List each line of the records below that contains the string "subtitle", copying every such line in full. Treat the match as case-sensitive.
-- start Data entries --
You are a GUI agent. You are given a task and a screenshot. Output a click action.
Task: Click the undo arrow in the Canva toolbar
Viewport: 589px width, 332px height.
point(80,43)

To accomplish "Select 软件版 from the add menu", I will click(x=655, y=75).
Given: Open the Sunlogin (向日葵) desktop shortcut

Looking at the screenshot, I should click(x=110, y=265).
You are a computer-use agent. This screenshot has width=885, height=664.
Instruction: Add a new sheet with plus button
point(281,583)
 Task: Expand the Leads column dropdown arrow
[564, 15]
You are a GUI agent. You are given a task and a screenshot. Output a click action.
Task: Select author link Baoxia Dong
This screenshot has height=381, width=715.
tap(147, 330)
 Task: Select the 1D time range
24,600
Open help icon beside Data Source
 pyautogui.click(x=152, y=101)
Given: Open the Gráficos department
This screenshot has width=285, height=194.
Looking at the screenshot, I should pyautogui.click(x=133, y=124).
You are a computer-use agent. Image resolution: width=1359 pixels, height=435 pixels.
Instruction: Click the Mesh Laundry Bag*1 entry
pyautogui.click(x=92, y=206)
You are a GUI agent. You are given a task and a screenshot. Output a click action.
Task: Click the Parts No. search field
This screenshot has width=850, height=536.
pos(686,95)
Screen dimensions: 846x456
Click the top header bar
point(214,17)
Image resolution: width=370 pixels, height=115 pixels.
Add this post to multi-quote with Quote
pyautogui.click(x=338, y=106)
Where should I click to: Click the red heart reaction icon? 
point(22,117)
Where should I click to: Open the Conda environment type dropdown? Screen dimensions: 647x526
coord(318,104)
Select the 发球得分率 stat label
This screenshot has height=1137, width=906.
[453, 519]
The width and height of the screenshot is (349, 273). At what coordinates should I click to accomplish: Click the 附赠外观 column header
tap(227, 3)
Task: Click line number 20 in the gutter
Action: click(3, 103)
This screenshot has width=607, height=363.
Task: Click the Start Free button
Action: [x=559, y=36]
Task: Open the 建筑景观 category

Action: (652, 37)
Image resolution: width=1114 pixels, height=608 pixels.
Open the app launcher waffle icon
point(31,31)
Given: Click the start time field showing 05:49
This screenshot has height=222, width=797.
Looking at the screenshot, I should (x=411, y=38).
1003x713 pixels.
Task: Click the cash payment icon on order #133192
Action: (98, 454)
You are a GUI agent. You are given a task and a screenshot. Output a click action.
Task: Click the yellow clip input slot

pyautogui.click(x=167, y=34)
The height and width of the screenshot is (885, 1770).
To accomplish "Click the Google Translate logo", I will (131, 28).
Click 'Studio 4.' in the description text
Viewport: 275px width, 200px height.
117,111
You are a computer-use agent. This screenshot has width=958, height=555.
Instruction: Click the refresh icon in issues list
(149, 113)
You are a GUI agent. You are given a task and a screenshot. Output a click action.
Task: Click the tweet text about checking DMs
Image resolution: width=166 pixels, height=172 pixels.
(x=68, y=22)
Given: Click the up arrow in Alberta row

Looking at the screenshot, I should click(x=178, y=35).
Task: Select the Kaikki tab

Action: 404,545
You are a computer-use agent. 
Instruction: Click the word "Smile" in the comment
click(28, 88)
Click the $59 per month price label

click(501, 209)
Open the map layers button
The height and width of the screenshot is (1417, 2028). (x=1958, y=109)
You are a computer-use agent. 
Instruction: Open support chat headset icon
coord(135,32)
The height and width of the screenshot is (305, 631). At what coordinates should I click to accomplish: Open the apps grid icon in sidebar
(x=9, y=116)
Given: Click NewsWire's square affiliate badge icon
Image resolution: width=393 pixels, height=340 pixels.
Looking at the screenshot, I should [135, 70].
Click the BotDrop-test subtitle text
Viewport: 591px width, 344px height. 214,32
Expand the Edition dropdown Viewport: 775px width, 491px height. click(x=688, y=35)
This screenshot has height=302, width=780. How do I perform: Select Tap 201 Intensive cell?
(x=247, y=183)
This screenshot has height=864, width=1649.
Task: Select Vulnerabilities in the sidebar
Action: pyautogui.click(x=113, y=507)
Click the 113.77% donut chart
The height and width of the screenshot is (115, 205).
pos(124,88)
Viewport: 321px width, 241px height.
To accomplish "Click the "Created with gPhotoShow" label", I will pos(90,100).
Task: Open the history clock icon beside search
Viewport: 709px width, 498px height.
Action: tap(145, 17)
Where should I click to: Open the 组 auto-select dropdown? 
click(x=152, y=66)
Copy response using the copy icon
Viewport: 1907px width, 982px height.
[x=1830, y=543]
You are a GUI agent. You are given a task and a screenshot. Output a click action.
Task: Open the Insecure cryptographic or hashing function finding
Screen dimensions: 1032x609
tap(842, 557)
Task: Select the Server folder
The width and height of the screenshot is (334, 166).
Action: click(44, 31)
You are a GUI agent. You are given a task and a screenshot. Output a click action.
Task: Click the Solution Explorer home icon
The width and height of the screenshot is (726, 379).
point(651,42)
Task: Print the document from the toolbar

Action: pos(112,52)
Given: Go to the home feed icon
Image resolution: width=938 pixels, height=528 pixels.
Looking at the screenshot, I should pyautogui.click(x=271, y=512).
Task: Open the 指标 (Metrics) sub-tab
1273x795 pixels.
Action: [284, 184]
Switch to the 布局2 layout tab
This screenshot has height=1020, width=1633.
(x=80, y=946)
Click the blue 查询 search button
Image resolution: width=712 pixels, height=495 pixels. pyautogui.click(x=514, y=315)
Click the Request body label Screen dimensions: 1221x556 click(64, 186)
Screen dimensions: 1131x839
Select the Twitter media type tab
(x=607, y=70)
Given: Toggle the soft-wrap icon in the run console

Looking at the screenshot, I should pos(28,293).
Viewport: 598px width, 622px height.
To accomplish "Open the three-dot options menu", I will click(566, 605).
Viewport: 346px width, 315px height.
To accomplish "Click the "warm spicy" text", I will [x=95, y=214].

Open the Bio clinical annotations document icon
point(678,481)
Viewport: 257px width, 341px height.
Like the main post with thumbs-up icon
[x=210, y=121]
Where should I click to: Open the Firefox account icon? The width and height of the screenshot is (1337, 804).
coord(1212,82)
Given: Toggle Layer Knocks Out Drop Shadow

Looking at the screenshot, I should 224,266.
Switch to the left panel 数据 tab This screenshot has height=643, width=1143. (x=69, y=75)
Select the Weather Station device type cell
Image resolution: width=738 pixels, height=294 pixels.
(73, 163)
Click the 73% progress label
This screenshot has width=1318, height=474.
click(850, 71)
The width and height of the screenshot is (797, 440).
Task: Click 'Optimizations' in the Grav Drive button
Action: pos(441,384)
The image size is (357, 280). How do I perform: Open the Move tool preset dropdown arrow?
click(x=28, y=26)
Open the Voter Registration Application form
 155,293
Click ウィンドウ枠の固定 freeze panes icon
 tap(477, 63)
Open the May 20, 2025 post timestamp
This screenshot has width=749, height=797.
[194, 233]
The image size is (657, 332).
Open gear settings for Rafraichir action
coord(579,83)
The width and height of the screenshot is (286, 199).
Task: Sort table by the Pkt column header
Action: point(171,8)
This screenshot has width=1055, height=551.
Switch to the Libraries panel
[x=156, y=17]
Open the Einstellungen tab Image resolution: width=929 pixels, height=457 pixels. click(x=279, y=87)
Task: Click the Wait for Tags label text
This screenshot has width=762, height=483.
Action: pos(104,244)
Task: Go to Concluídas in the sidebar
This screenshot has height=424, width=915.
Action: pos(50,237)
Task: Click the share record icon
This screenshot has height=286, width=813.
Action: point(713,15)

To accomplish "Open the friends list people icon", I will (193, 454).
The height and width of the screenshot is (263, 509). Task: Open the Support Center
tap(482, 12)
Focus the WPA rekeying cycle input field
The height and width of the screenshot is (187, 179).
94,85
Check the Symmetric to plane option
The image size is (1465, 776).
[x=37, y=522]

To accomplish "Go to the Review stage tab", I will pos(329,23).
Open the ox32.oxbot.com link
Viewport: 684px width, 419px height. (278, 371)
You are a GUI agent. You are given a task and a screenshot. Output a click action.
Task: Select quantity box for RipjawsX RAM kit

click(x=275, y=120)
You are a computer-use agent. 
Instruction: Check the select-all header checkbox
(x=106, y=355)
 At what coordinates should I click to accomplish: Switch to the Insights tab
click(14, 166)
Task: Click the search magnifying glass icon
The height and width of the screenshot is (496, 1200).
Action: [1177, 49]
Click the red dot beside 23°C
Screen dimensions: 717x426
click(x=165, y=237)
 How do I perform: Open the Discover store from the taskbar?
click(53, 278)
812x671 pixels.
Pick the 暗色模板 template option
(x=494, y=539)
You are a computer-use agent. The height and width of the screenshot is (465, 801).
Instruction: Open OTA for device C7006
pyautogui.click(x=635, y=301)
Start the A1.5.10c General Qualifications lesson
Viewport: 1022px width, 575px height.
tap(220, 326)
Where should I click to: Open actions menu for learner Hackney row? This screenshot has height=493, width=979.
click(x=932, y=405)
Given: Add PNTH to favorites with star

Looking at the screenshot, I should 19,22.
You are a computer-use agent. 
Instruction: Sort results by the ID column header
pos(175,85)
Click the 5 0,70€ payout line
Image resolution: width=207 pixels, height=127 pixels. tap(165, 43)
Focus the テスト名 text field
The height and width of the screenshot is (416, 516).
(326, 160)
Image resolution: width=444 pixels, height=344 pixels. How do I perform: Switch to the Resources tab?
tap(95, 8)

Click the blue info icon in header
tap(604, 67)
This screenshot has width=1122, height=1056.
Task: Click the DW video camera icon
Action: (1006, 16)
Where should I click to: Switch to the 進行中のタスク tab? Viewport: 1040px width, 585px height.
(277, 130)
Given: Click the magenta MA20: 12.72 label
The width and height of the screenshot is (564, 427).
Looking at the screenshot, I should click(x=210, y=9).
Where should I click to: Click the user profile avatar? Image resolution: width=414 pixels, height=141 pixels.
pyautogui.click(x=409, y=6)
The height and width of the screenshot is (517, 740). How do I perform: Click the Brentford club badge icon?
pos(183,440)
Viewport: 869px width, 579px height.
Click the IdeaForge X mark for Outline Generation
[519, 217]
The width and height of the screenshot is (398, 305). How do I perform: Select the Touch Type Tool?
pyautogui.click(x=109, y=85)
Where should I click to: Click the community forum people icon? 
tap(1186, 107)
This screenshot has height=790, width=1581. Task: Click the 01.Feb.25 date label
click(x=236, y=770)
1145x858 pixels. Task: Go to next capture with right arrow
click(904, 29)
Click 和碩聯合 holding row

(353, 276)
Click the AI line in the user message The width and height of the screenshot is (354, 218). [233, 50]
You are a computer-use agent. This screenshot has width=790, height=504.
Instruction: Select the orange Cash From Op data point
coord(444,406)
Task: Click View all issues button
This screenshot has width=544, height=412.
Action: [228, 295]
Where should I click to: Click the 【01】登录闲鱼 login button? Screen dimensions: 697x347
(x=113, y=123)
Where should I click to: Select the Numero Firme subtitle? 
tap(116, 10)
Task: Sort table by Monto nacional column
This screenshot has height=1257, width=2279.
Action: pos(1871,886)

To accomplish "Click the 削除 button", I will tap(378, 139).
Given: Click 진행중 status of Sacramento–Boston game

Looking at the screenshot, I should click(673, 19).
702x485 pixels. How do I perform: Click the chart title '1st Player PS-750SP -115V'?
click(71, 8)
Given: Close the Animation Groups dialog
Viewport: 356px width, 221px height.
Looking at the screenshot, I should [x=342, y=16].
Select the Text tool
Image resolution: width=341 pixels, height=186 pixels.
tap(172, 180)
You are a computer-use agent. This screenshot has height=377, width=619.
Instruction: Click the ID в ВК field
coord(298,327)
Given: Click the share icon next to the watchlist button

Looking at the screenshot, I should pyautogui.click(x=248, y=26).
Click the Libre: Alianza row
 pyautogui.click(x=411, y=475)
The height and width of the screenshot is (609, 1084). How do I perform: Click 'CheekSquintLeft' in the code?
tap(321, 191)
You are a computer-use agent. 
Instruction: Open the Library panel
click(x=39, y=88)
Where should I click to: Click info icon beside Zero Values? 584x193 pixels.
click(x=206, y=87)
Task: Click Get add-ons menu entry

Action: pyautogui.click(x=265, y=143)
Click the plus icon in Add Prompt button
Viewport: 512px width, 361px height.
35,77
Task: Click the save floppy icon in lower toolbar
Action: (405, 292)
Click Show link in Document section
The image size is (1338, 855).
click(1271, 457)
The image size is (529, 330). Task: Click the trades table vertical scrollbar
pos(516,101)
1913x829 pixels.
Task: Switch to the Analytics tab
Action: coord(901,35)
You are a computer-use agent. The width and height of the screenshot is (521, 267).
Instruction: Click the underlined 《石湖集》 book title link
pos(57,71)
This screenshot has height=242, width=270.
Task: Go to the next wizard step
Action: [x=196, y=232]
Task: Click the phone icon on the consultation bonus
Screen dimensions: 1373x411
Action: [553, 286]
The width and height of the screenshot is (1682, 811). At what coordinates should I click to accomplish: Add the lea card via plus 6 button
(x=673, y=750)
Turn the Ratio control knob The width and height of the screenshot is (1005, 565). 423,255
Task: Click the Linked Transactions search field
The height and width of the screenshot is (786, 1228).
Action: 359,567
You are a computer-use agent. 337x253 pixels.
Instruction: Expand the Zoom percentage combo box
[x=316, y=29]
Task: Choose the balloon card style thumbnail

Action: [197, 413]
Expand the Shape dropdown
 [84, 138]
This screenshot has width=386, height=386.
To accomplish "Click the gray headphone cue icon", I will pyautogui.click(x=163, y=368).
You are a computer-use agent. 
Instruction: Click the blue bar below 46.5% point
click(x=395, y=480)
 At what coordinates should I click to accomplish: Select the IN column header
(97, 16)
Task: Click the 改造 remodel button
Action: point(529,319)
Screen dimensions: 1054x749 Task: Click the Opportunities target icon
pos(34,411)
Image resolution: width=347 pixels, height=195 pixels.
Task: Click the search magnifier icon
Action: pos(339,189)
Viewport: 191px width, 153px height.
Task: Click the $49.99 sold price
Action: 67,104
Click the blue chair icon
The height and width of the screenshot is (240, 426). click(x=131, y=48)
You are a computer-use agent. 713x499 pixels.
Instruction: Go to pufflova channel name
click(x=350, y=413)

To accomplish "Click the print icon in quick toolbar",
-- end Data entries --
Task response »
Click the BotDrop-test subtitle text
Where should I click to: Select the Numero Firme subtitle? 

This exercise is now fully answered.